Top of DATA FOR THIS TASK
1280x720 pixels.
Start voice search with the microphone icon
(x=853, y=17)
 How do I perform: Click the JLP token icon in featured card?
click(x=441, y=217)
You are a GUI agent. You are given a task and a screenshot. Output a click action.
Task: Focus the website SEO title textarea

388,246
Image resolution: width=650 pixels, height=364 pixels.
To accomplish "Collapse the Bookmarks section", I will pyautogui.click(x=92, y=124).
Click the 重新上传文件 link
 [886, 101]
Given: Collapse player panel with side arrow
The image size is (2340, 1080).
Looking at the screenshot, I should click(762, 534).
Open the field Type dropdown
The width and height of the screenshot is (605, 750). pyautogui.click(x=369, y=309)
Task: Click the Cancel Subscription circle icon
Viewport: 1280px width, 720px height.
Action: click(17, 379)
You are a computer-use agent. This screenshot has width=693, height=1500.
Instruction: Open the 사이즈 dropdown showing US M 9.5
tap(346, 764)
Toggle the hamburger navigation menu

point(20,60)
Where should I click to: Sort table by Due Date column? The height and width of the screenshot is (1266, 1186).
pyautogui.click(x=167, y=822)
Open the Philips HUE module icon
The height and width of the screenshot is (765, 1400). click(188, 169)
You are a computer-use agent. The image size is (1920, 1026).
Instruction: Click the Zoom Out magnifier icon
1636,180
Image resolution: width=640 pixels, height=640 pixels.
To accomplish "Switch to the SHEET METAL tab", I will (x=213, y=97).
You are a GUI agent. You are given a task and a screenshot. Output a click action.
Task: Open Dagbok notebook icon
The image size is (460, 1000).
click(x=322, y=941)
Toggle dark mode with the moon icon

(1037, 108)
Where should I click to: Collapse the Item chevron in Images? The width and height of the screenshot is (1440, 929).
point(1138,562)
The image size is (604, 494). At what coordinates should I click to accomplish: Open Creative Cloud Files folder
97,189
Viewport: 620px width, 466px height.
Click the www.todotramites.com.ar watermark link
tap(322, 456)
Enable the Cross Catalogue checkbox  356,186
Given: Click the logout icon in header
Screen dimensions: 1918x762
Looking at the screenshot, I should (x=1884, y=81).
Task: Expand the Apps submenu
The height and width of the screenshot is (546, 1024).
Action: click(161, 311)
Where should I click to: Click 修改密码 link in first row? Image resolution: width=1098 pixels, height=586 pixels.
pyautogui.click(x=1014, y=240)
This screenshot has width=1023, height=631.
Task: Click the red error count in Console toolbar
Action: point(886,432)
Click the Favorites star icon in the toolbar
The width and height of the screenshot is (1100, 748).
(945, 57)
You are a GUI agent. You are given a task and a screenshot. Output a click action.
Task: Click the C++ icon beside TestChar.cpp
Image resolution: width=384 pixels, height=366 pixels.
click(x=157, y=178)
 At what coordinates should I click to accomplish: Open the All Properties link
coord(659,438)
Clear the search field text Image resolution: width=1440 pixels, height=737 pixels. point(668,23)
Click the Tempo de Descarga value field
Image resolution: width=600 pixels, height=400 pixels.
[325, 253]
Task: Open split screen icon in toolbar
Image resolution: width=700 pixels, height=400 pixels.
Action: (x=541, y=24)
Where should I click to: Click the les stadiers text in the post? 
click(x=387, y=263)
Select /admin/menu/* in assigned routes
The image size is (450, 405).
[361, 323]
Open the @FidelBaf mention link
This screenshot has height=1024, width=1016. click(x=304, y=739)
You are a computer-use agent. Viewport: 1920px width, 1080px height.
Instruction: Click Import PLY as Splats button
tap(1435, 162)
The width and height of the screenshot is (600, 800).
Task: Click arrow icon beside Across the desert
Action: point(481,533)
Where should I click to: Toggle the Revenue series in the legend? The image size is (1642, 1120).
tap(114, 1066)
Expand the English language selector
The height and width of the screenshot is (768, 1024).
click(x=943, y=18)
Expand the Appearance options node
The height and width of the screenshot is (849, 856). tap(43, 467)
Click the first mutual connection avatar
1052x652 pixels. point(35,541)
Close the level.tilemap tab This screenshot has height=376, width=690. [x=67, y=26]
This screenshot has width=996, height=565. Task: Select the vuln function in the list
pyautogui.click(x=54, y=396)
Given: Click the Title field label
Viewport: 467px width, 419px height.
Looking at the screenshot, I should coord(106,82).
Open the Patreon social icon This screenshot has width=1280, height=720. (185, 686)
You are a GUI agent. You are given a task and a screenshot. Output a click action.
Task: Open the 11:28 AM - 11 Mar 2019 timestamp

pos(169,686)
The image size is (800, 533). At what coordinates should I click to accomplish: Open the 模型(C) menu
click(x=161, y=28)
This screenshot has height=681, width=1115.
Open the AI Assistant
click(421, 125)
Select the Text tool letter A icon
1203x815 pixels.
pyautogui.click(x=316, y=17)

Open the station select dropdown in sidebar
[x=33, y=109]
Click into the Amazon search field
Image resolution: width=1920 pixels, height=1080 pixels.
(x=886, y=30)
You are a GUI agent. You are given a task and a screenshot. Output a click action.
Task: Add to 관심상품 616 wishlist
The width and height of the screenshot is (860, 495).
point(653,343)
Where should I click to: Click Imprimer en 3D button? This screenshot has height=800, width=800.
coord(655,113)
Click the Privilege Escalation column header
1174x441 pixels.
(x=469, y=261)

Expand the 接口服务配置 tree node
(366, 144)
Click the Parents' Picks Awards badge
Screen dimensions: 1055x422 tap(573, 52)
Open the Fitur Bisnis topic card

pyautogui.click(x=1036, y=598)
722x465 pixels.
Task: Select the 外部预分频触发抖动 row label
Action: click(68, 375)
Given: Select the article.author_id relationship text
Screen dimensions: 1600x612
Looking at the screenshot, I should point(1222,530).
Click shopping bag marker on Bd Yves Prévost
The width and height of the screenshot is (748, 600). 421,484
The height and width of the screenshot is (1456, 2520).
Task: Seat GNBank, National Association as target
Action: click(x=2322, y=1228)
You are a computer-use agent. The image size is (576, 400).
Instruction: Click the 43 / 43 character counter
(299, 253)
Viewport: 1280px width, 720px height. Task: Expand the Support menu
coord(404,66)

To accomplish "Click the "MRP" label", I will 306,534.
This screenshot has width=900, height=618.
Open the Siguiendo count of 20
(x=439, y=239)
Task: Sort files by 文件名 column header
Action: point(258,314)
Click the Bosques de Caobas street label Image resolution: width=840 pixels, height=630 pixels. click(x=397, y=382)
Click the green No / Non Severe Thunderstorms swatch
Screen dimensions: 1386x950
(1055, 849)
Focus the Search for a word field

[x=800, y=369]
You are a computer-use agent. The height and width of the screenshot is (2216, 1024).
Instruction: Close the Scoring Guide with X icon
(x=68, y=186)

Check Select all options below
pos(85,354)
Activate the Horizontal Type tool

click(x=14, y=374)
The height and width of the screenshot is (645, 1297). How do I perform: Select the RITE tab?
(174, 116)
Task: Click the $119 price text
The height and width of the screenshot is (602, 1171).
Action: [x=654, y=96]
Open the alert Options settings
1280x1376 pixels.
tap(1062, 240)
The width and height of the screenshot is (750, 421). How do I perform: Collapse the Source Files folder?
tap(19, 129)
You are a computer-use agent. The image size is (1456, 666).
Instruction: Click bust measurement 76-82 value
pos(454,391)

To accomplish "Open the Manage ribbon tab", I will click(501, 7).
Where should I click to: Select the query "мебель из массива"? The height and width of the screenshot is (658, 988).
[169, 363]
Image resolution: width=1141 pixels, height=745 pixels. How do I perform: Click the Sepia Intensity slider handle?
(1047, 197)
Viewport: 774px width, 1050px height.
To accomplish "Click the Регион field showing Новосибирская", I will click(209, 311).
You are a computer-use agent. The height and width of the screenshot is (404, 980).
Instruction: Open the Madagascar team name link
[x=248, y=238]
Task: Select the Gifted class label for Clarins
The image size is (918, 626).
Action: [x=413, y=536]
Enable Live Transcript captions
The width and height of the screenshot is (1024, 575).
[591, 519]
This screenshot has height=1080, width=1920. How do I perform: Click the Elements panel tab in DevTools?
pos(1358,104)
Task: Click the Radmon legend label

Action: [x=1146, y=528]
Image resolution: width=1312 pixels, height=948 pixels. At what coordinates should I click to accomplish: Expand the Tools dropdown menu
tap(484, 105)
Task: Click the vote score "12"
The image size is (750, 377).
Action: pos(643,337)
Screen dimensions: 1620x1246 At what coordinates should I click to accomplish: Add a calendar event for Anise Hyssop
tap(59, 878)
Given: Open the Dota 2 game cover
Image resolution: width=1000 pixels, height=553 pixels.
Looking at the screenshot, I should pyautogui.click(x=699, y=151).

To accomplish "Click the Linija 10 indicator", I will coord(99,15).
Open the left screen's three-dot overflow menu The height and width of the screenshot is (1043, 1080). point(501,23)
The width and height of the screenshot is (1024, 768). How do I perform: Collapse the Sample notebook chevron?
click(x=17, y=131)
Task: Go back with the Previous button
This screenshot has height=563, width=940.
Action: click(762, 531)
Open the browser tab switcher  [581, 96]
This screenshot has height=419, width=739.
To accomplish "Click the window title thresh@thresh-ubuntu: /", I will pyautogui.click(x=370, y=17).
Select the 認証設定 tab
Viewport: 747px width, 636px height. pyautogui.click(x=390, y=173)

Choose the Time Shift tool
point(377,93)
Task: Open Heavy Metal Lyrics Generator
Bottom of DATA FOR THIS TASK
# HOW TO COMPLETE THIS TASK
Please work out how many lines of the listing contain the string "computer", and answer with the number only.

# TASK SOLUTION
7